Biosensors allow you to perform data science on your own bio signals, like brainwaves, heartrates and electrical muscle signals. How cool is that?! In this talk I'll briefly introduce you to the open source community growing around biosensor devices. As an example I will demonstrate a machine learning system I built with my own biosensors, where I choose Julia to keep everything high performing.
Biosensors allow you to perform data science on your own bio signals, like brainwaves, heartrates and electrical muscle signals. How cool is that?! In this talk I'll briefly introduce you to the open source community growing around biosensor devices.
I will explain briefly what biosensors are. What kinds are available to consumers and engineers. What sensors do I have myself. How to obtain the data from them.

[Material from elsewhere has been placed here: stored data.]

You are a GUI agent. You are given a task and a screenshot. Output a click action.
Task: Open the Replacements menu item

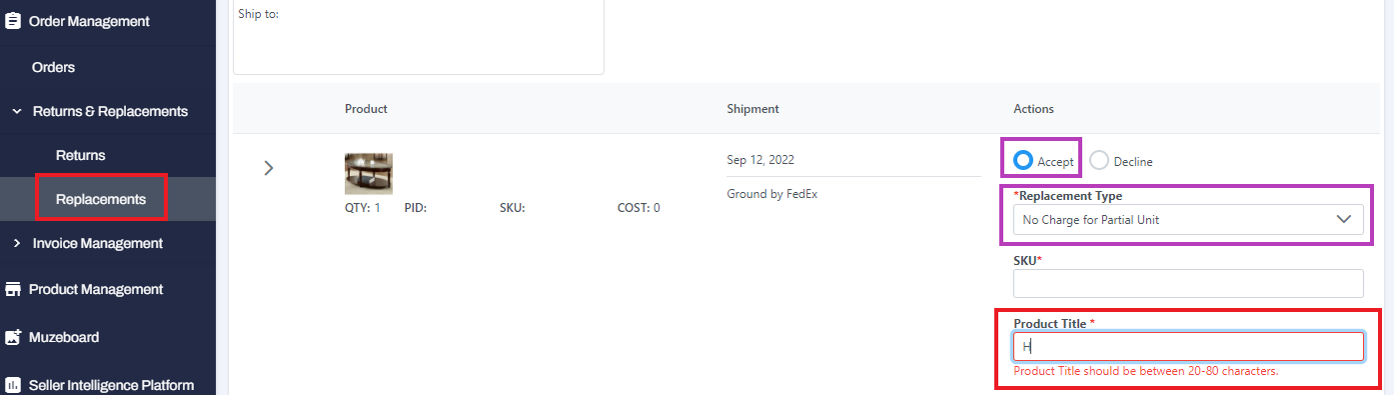(x=101, y=199)
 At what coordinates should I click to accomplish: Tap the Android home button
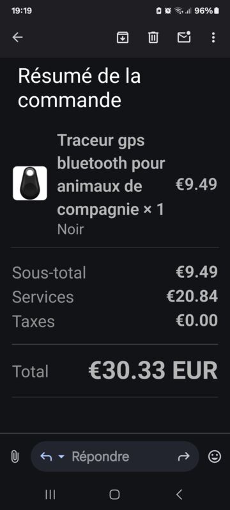114,495
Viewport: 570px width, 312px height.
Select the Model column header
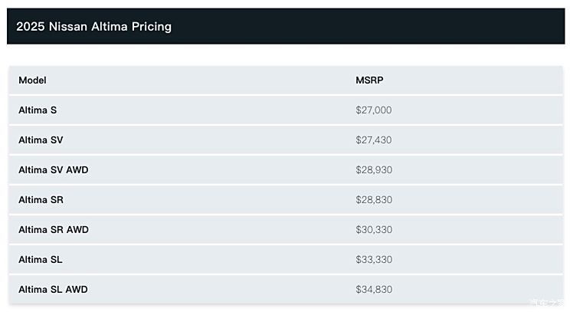(x=32, y=80)
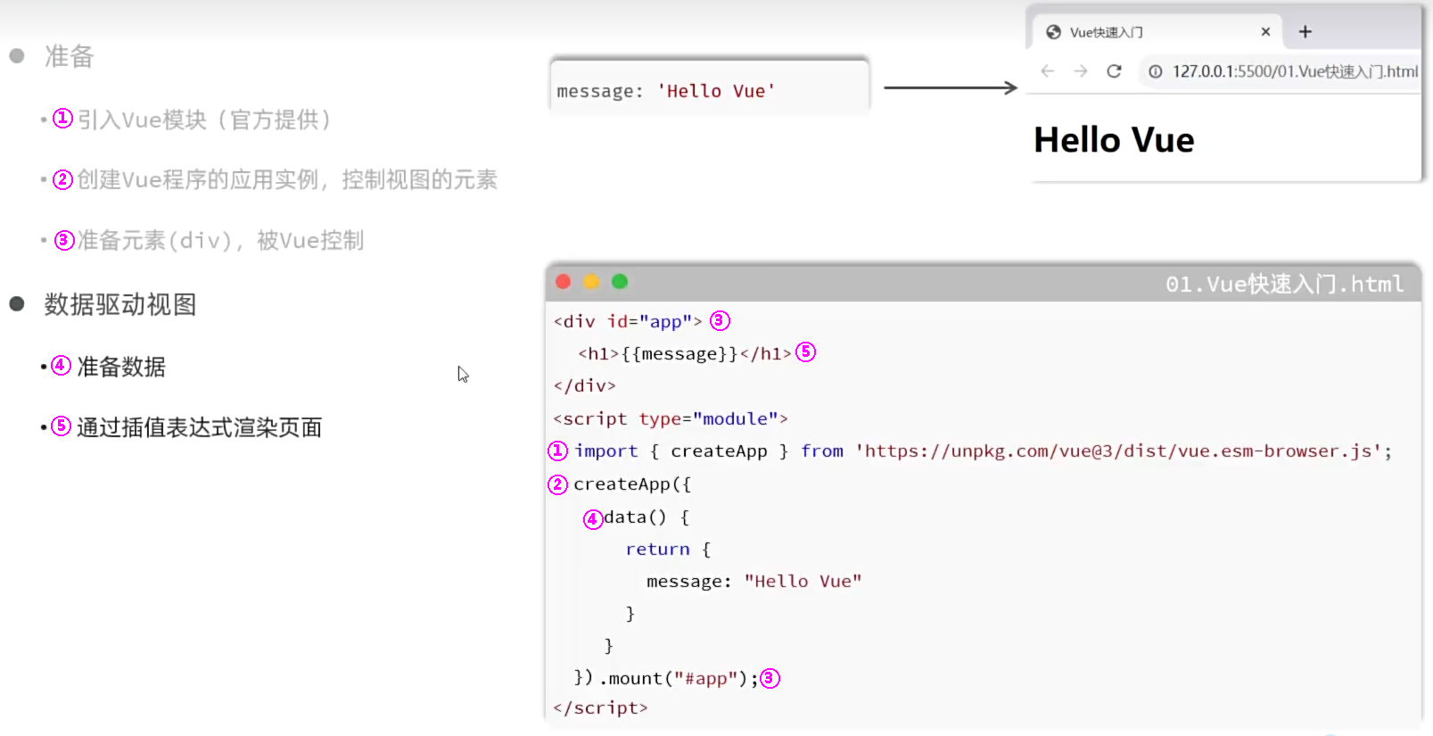
Task: Click the red dot in code window header
Action: [563, 282]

For the latter part I will introduce the open source BrainFlow library, for which I am a voluntary open source developer. It is a fast performing c++ library that's easy to use, can be deployed anywhere and has many language bindings, including Python and Julia. BrainFlow allows anyone with a biosensor to extract their own data with little hassle and build applications in their favorite programming language.
I will show code examples for how to obtain data from such biosensors, using Julia and BrainFlow. I specifically demonstrate gesture predictions using myo-electric muscle sensors. This topic I investigated for building open source bionic arm control systems. I would like to do a live demo, or at least show videos of the live data streaming and machine learning predictions. You can control real devices with these algorithms, like bionic arms, but I have also used it to play video games.
The live data processing, data streaming and machine learning predictions need to be as fast as possible, so I wrote all my code in Julia to show it is performant enough for this task.